● **THE PROBLEM**
Each line of the records that holds "Task" should be shown in full.
Top of DATA FOR ANALYSIS
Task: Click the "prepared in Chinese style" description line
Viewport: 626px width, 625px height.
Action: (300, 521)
Bottom of DATA FOR ANALYSIS
Top of DATA FOR ANALYSIS
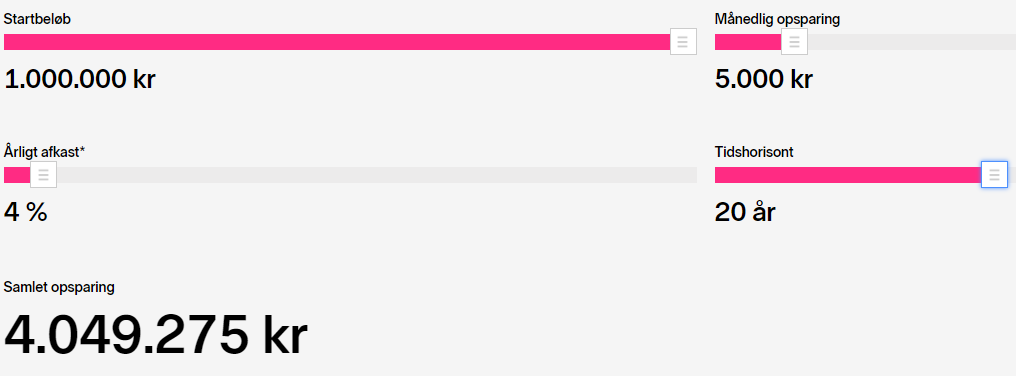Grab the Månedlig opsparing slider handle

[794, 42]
Bottom of DATA FOR ANALYSIS
Top of DATA FOR ANALYSIS
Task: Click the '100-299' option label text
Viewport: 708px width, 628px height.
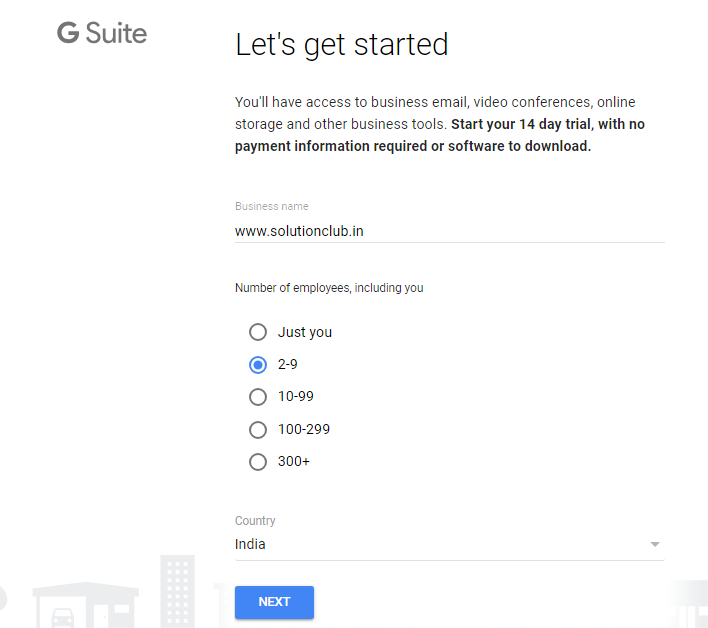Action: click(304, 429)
Bottom of DATA FOR ANALYSIS
● **RESULT OF THIS EXERCISE**
Task: Click the "prepared in Chinese style" description line
Task: Click the '100-299' option label text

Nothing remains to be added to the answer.